Do not change torch module types

microsoft · Sep 26, 2023 · 5174914 · 5174914
1 parent 3fa1550
commit 5174914
Showing 1 changed file with 13 additions and 18 deletions.
diff --git a/examples/llama/model_test.py b/examples/llama/model_test.py
@@ -65,13 +65,13 @@ def run_ark(
 
 def run_pt(
     module: torch.nn.Module,
-    state_dict: Dict[str, np.ndarray],
+    state_dict: Dict[str, torch.Tensor],
     inputs: list = [],
 ) -> List[np.ndarray]:
     # Update the current state_dict with the given one
     cur_state_dict = module.state_dict()
     for k, v in state_dict.items():
-        cur_state_dict[k] = torch.from_numpy(v)
+        cur_state_dict[k] = v
     module.load_state_dict(cur_state_dict)
 
     # Load input data to GPU
@@ -110,35 +110,30 @@ def test_module(
     if os.path.exists(pth_path):
         prefix = module_name_prefix + "." if module_name_prefix else ""

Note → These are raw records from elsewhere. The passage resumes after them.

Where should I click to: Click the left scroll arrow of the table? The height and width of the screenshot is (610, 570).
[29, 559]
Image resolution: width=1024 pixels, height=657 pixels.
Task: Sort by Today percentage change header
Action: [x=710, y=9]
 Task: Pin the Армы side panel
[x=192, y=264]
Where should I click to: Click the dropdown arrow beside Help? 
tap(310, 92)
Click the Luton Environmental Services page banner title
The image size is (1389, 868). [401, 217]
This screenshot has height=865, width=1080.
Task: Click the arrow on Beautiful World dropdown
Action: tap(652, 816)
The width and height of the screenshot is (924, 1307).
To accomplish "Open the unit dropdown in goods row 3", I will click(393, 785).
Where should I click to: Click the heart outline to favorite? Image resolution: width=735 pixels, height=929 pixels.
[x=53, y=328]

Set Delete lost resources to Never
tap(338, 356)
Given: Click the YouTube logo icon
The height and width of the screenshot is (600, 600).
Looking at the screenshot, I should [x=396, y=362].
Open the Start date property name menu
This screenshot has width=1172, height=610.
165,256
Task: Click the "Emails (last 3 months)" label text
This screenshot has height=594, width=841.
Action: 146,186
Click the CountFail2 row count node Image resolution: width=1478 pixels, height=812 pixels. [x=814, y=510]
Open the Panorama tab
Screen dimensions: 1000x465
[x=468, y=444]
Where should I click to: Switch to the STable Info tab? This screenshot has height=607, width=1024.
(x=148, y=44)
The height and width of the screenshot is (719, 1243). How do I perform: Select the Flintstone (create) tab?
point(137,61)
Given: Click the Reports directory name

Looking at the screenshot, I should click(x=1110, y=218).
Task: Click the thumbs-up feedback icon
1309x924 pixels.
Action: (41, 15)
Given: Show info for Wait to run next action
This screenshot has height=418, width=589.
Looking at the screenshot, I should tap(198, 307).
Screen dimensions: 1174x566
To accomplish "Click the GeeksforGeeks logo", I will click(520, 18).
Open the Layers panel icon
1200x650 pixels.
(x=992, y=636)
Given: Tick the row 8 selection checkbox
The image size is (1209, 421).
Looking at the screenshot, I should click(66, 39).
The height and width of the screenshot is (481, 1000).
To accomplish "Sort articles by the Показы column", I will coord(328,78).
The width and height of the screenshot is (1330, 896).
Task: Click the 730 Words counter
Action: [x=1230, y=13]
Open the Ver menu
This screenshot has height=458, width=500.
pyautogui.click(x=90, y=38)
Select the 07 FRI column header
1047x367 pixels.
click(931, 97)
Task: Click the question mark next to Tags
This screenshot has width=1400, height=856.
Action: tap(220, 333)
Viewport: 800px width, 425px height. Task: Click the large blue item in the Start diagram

         # Load the state_dict from the given path
-        state_dict = torch.load(pth_path)
-        state_dict = {
-            k[len(prefix) :]: v.float().numpy().astype(dtype)
-            for k, v in state_dict.items()
+        state_dict_pt = torch.load(pth_path)
+        state_dict_pt = {
+            k[len(prefix) :]: v
+            for k, v in state_dict_pt.items()
             if k[len(prefix) :] in param_names and k.startswith(prefix)
         }
+        state_dict_ark = {
+            k: v.float().numpy().astype(dtype)
+            for k, v in state_dict_pt.items()
+        }
     else:
         # Create a random state_dict
-        state_dict = {
-            k: np.random.uniform(low=-0.1, high=0.1, size=v.size()).astype(
-                dtype
-            )
-            for k, v in module_ark.params_dict().items()
-        }
+        raise NotImplementedError
 
     # Run the ARK module
     output_ark = run_ark(
-        module_ark, state_dict, ark_inputs if ark_inputs else inputs
+        module_ark, state_dict_ark, ark_inputs if ark_inputs else inputs
     )
 
     # PyTorch module
     module_pt: torch.nn.Module = module_class_pt(*module_args_pt)
 
-    #
-    for _, param in module_pt.named_parameters():
-        param.data = param.data.to(numpy_dtype_to_torch_dtype[dtype])
-
     # Run the PyTorch module
-    output_pt = run_pt(module_pt, state_dict, inputs)
+    output_pt = run_pt(module_pt, state_dict_pt, inputs)
 
     # Compare the outputs
     eps = np.finfo(np.float64).eps